Elle explique avoir été enlevée « un vendredi d’octobre », dont elle n’a pas retenu la date. Elle aussi vendait des chips au grand carrefour de Koumassi. « Quand les agents du district sont arrivés, j’ai essayé de m’enfuir, mais je suis tombée et je me suis cassé la jambe, raconte-t-elle en kpelle, un idiome de Guinée forestière. Ils m’ont emmenée et m’ont gardée enfermée de 11 heures à 23 heures. Ils m’ont frappée sur tout le corps, surtout les fesses. J’avais si mal à la jambe que je n’arrêtais pas de pleurer et de prier, mais ils se moquaient de moi. Ils disaient que Jésus ne viendrait pas me sauver. » Patricia Loua n’a pas pu payer de soins à l’hôpital et sa fracture s’est mal résorbée : elle boîte. « Avant de me relâcher, ajoute-t-elle, ils m’ont mise nue et m’ont photographiée. »

Le tabou des violences sexuelles

Toutes les autres victimes disent également avoir été déshabillées de force et prises en photo ou en vidéo nues. Une manière de les humilier, mais aussi de les dissuader de porter plainte, en menaçant de diffuser ces images sur les réseaux sociaux. Par pudeur et par peur de la stigmatisation, elles éludent en entretien le sujet des violences sexuelles, mais la fondation Haba Afrik a reçu plusieurs témoignages de viols, voire de viols en réunion. L’une de ces vendeuses a raconté avoir été emmenée dans la forêt du Banco, en lisière d’Abidjan, où elle a été violée par plusieurs hommes. Les sévices ont provoqué une fistule gynécologique, qui l’a laissée incontinente. Elle est rentrée en Guinée et a refusé de répéter son témoignage.

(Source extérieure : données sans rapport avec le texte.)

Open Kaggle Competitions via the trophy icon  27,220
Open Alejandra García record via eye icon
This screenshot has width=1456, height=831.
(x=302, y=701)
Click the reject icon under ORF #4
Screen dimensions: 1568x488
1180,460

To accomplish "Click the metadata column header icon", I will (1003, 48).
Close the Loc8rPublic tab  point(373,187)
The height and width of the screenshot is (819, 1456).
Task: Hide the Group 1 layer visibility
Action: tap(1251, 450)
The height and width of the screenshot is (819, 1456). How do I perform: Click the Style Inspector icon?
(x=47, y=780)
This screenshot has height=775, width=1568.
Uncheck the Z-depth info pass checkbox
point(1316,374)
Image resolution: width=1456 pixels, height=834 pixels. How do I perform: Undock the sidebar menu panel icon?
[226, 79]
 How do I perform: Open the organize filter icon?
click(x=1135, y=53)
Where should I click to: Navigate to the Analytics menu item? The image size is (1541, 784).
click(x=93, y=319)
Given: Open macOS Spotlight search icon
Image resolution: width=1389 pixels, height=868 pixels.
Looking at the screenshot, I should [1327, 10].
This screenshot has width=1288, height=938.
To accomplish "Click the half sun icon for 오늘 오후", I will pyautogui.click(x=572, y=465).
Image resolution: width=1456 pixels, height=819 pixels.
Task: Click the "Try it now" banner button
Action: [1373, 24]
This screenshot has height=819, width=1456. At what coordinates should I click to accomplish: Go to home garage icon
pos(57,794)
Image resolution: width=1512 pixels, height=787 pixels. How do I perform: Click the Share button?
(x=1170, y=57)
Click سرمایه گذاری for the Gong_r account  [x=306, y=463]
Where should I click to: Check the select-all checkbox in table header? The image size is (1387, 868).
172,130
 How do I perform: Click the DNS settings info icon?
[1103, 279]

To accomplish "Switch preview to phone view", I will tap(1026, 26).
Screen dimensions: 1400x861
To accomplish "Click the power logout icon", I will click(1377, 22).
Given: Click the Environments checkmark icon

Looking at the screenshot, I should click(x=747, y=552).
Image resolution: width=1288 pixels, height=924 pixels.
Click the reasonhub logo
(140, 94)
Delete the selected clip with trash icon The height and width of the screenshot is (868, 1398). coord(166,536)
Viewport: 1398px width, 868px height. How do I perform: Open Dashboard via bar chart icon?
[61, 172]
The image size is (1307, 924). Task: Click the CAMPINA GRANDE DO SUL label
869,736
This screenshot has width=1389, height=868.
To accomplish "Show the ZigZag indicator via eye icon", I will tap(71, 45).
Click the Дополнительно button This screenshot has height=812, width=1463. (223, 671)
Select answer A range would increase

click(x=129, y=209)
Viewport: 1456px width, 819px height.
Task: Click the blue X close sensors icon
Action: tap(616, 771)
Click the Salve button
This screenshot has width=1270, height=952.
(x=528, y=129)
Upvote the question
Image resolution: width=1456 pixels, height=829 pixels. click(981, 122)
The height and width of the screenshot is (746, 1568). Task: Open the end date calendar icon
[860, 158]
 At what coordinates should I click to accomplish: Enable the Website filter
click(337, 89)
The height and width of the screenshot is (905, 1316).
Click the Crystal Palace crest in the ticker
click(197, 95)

Abidjan compte plusieurs centaines de vendeuses ambulantes originaires de Guinée forestière, analphabètes et sans papiers. Plusieurs habitants du quartier Gobelet avaient déconseillé aux victimes de porter plainte, craignant d’être la prochaine cible des « déguerpissements », ces destructions de quartiers précaires. Mais le caractère systématique et répété des sévices, ainsi que la gravité du cas de Véronique Loua, ont fini par les convaincre de briser l’omerta. Quant à l’ambassade de Guinée, elle doit organiser samedi 9 novembre une campagne d’enrôlement à Abidjan, pour permettre à ces femmes de recevoir une carte consulaire et espérer faire enfin valoir leurs droits.